1

I am using c# console app to get xml document. Now once xmldocument is loaded i want to search for specific href tag:

href="/abc/def

inside the xml document.

once that node is found i want to strip tag completly and just show Hello.

<a href="/abc/def">Hello</a>

I think i can simply get the tag using regex. But can anyone please tell me how can i remove the href tag completly using regex?

NoviceMe
  • 3,126
  • 11
  • 57
  • 117
  • 5
    using regex for this kind of stuff is a bad idea IMHO - if you are dealing with HTML then I would recommend using HTML Agility pack... – Yahia Mar 30 '12 at 19:38
  • 1
    possible duplicate of [Using C# Regular expression to replace XML element content](http://stackoverflow.com/questions/448376/using-c-sharp-regular-expression-to-replace-xml-element-content) – Ken White Mar 30 '12 at 19:41
  • @KenWhite - that is totally different question i looked at it. But no help for my question. – NoviceMe Mar 30 '12 at 19:43
  • @Yahia - It is not html i am loading the xml file in xml document and want to find that particular link and remove – NoviceMe Mar 30 '12 at 19:44
  • 2
    @NoviceMe, if you can show your xml, I guess you can get better answers – L.B Mar 30 '12 at 19:48
  • @NoviceMe there is no link in XML, what you have shown is HTML... – Yahia Mar 30 '12 at 20:05

3 Answers3

1

xml & html same difference: tagged content. xml is stricter in it's formatting. for this use case I would use transformations and xpath queries rebuild the document. As @Yahia stated, regex on tagged documents is typically a bad idea. the regex for parsing is far to complex to be affective as a generic solution.

Jason Meckley
  • 7,589
  • 1
  • 24
  • 45
0

The most popular technology for similar tasks is called XPath. (It is also a key component of XQuery and XSLT.) Would the following perhaps solve your task, too?

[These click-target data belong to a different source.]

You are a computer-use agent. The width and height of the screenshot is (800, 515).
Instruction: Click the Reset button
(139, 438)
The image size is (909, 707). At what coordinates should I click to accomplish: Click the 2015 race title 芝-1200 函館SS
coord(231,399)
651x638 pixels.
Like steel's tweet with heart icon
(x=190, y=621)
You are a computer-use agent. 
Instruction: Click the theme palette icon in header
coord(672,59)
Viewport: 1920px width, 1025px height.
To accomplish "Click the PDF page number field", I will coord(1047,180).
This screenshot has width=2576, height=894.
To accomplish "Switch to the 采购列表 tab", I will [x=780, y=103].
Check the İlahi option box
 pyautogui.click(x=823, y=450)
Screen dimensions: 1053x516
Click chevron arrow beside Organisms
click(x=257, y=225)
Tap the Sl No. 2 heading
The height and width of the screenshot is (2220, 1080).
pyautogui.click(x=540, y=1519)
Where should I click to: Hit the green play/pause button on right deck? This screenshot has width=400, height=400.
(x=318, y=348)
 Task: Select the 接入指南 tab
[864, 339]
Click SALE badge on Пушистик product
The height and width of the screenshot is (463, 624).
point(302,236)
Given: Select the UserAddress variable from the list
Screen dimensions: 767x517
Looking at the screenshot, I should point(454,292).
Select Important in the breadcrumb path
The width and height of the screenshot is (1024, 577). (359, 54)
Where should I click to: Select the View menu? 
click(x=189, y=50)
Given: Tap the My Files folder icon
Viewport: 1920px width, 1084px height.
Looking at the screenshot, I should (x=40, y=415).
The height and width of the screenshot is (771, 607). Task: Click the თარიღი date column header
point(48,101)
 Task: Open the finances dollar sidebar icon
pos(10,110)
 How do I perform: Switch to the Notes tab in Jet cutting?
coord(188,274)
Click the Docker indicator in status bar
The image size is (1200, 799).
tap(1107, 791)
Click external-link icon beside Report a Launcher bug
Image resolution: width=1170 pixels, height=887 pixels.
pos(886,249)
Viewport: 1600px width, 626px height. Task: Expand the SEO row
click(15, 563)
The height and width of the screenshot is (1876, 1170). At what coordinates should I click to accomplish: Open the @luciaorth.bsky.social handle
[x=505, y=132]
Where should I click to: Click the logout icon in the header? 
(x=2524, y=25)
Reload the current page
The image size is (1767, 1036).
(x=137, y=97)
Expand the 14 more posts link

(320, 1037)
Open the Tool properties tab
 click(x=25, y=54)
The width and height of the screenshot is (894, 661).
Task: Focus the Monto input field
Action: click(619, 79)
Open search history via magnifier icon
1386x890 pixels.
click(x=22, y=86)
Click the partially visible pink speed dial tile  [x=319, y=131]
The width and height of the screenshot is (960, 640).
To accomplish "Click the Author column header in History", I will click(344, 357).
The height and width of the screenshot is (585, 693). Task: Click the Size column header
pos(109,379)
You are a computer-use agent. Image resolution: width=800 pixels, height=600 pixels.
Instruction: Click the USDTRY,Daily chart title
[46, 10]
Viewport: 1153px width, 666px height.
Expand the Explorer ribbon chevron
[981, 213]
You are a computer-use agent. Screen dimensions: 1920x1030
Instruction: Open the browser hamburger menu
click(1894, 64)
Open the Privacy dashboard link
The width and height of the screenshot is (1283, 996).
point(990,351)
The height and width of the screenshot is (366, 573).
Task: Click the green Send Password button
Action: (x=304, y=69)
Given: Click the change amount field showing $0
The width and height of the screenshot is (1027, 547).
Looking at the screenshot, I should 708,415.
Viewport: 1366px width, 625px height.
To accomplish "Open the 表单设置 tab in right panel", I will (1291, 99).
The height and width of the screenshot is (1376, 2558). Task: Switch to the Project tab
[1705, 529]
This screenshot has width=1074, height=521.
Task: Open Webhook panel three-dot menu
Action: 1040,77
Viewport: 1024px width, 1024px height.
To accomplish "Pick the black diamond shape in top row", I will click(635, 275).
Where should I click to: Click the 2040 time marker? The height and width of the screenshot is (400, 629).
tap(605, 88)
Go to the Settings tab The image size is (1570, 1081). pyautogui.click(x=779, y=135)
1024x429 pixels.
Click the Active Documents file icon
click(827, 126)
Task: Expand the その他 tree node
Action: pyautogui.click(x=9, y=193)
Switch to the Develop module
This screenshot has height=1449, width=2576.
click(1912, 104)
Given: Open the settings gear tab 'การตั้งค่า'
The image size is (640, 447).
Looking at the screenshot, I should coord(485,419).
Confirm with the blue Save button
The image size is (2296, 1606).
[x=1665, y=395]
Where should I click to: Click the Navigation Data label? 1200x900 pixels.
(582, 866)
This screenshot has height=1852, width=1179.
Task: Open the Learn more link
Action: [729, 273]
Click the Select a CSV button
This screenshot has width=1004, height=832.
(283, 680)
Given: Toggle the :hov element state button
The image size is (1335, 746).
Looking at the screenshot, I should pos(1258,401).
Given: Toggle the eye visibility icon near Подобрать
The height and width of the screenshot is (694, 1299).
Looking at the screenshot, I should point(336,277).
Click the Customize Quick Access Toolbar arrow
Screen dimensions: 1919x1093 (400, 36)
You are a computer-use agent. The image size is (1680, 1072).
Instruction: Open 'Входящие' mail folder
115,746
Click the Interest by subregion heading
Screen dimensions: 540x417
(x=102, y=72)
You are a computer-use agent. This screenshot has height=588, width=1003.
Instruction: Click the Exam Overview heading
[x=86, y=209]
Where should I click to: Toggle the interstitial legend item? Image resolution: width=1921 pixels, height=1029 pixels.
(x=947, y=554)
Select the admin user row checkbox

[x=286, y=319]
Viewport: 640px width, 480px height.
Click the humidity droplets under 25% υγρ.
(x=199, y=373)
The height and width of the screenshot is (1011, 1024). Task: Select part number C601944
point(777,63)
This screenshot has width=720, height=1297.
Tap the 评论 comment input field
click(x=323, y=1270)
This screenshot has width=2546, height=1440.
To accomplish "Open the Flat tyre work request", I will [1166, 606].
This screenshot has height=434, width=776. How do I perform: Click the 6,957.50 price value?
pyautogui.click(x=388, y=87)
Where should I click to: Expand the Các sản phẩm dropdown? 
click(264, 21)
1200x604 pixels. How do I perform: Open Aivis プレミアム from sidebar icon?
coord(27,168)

root.SelectSingleNode("//a[@href='/abc/def']").InnerText = "Hello";
Jirka Hanika
  • 13,301
  • 3
  • 46
  • 75
0

You could try

string x = @"<?xml version='1.0'?> 
 <EXAMPLE>  
    <a href='/abc/def'>Hello</a> 
 </EXAMPLE>";

 System.Xml.XmlDocument doc = new XmlDocument();
 doc.LoadXml(x);
 XmlNode n = doc.SelectSingleNode("//a[@href='/abc/def']");
 XmlNode p = n.ParentNode;
 p.RemoveChild(n);
 System.Xml.XmlNode newNode = doc.CreateNode("element", "a", "");
 newNode.InnerXml = "Hello";
 p.AppendChild(newNode);

Not really sure if this is what you are trying to do but it should be enough to get you headed in right direction.

Jive Boogie
  • 1,265
  • 1
  • 12
  • 20